Text excerpt:
LOCAL
Saturday, July 17, 2004
Another step closer
to incineration
By AMYJO BROWN
of the East Oregonian
ajbrown@eastoregonian.com
PORTLAND — The end is
near.
After 10 years of anticipating the start of destruction of deadly
Cold War-era weapons long stored at the Umatilla Chemical Depot, U.S. Army
officials are finally “very close to ready,” reported Don Barclay, an Army
depot site manager, at the Oregon Environmental Quality Commission meeting
Friday in Portland.
That means the Army could begin burning its stockpile of more than
7.5 million pounds of nerve and blister chemical agents at the depot as early
as mid August.
“We’re waiting on Congressional approval, which is due soon,” Barclay
told the EQC, which will be the final agency to approve the project. It will
vote on the issue at its next meeting, to be held in Hermiston Aug. 13.
“Department of Defense and Department of Army concurred with readiness,”
Barclay said. “We’ve met the Environmental Protection Agency’s requirements.
The Centers for Disease Control is with us. As far as the Tribes’ requirements,
we’ve addressed those and they are ready as well. And CSEPP (the Chemical
Stockpile Emergency Preparedness Program) is with us.”
“It’s been a tremendous collective effort,” Barclay said.
Dennis Murphey, program administrator for the Department of Environmental
Quality’s chemical demilitarization program, the state agency that has oversight
of the project and which reports to the EQC, said he, too, expects the August
date to be met.
“Although we still have several issues that need to be completed,”

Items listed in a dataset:
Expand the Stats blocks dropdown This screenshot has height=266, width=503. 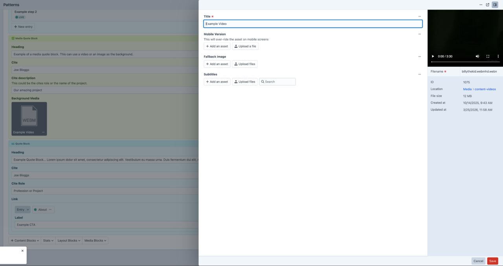click(x=48, y=240)
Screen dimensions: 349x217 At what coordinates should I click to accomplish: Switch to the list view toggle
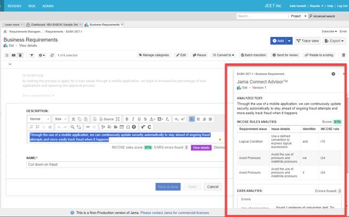pos(8,55)
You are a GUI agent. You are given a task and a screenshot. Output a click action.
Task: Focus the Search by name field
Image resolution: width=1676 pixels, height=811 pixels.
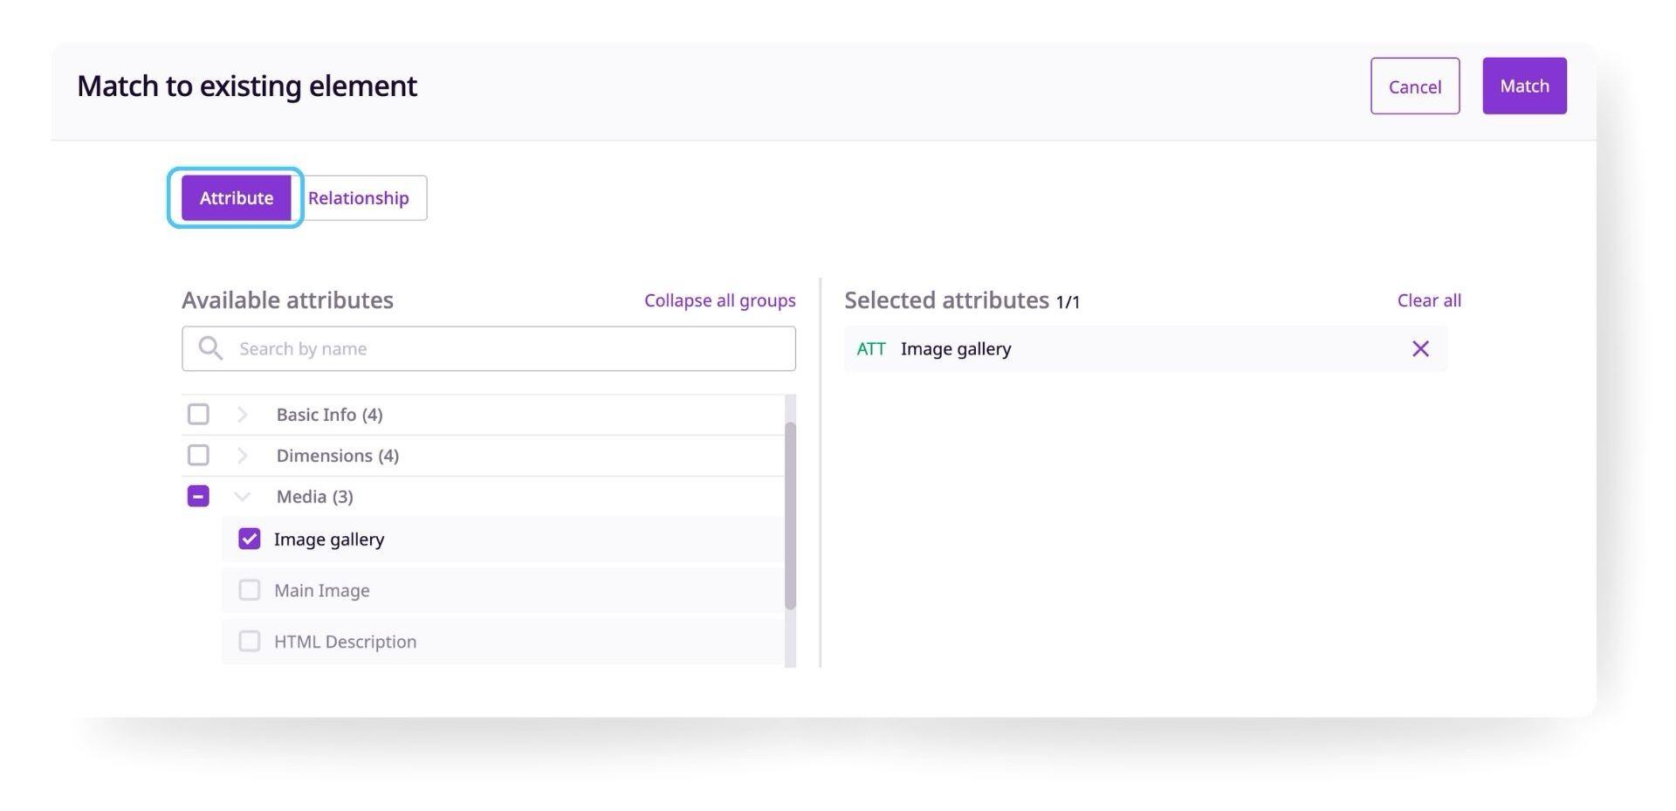489,348
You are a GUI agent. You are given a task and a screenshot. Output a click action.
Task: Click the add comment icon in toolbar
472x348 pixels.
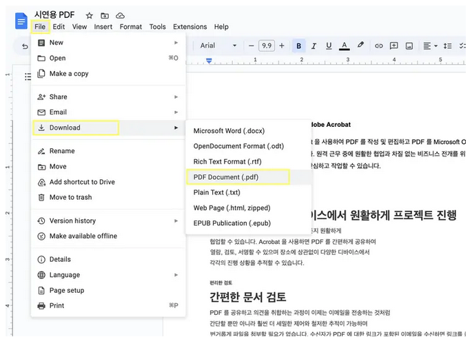pyautogui.click(x=394, y=46)
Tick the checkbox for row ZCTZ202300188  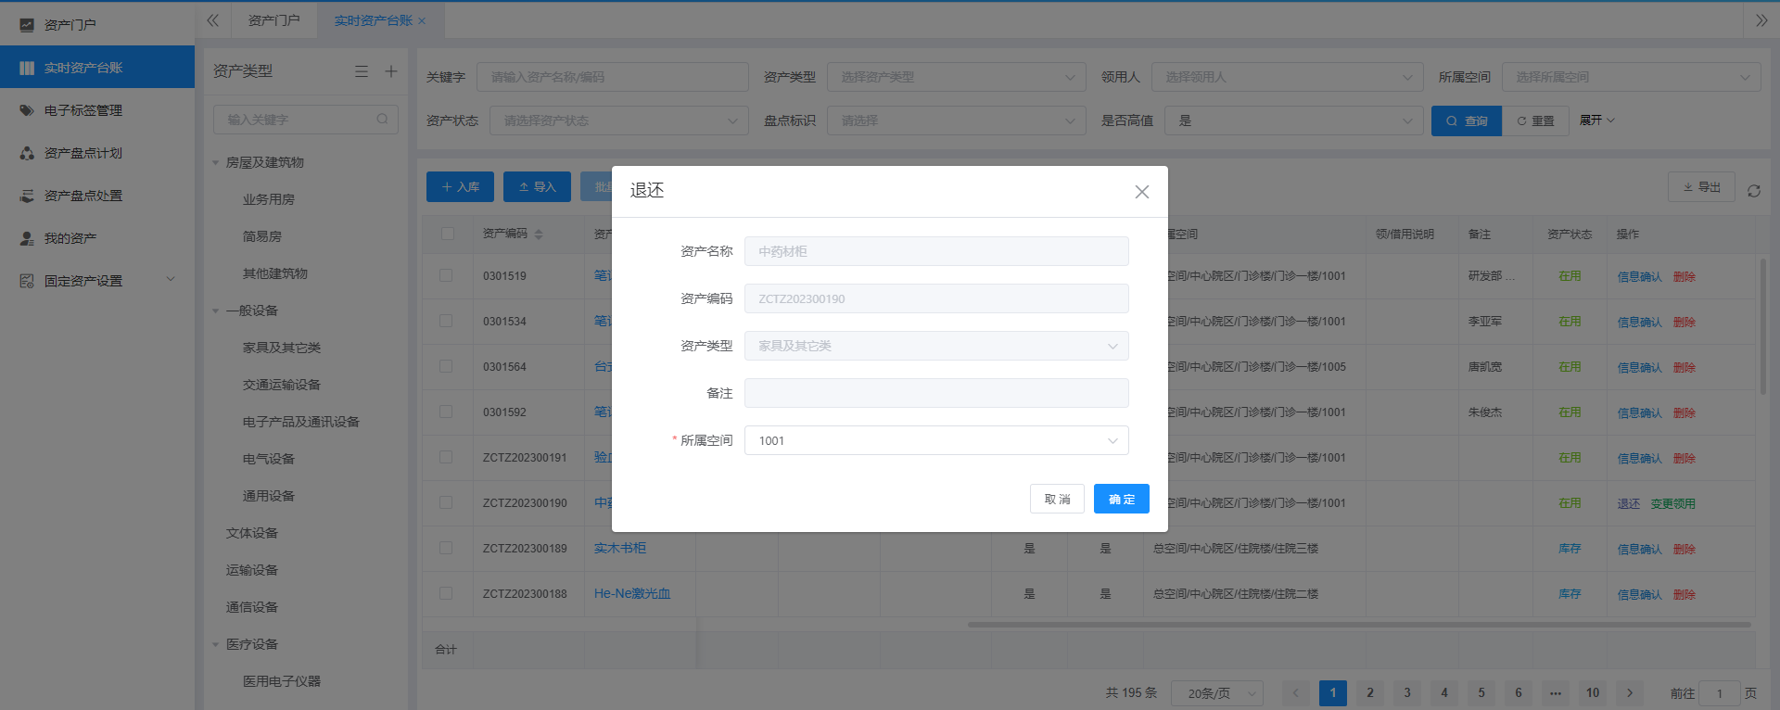[x=446, y=593]
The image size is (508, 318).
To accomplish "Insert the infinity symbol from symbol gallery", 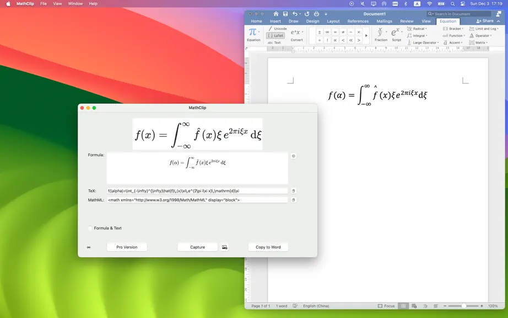I will 327,32.
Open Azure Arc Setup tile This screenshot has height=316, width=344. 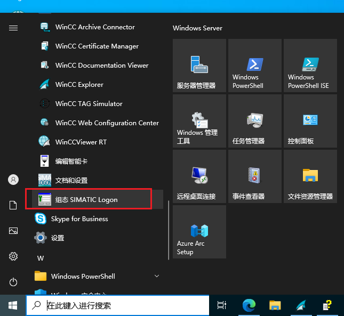(199, 232)
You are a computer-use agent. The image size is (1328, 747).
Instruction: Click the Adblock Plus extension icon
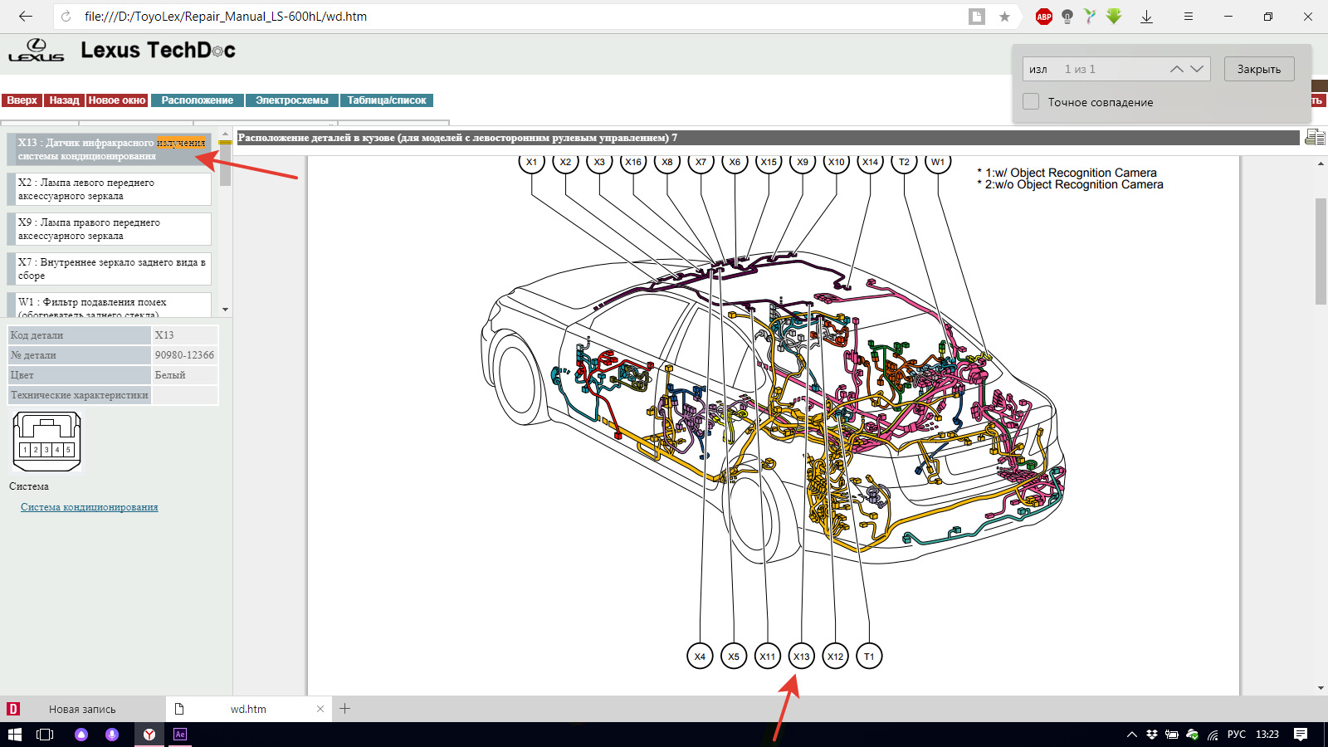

To do:
1. Which people does the Umatilla depot article name?
2. Carry the Umatilla depot article on from the point where it stops.
This data has no connection to the Umatilla depot article.

Written responses:
1. AmyJo Brown, Don Barclay, Dennis Murphey

2.
he said.
Those issues include several permit modification requests under review
— nothing unexpected, Murphey said — and the review of the Brine Reduction
Area (BRA) testing, which concluded Thursday.
The BRA, a treatment system for hazardous waste generated by the
furnaces, got off to a late start and has been a subject of concern in recent
months because its readiness is a key requirement for the startup approval.
The BRA’s testing results should be to the DEQ next week, in time for the
August decision, Murphey said.
“We’re obviously nearing completion of all activities that must precede
your approval,” Murphey told the four members of the EQC panel.
The depot is one of eight chemical weapons stockpile sites in the
U.S. It has stored nerve and blister agent-filled weapons since 1962. Today,
it has about 7.5 million pounds of agent in about 220,000 individual munitions,
such as rockets and land mines, as well as bulk containers.
The Umatilla Chemical Agent Disposal Facility, the incinerator that
will destroy the weapons, took seven years to construct and was completed
in 2000. It then took about three years of prep work to get the facility’s
staff ready to handle the weapons and to operate its machinery, Barclay said.
The disposal process is expected to move slowly the first three months
of operation.
“If we see anything we don’t expect, we will stop and thoroughly
investigate until we understand what happened,” said Doug Hamrick, depot
site manager for the Washington Demilitarization Company, the contractor
in charge of the UMCDF’s operation.
When the facility is given the go-ahead by the EQC, it will begin
destroying M55 rockets filled with GB (sarin) nerve agent, the most volatile
of all the munitions the depot stores. GB nerve agents are clear, colorless
and tasteless liquids and have no odor. There are 91,375 M55 rockets at the
depot.
About five days after the EQC approval, workers will begin moving
the rockets a few at a time to the disposal facility. The destruction process
will move slowly that week, rocket-by-rocket, step-by-step.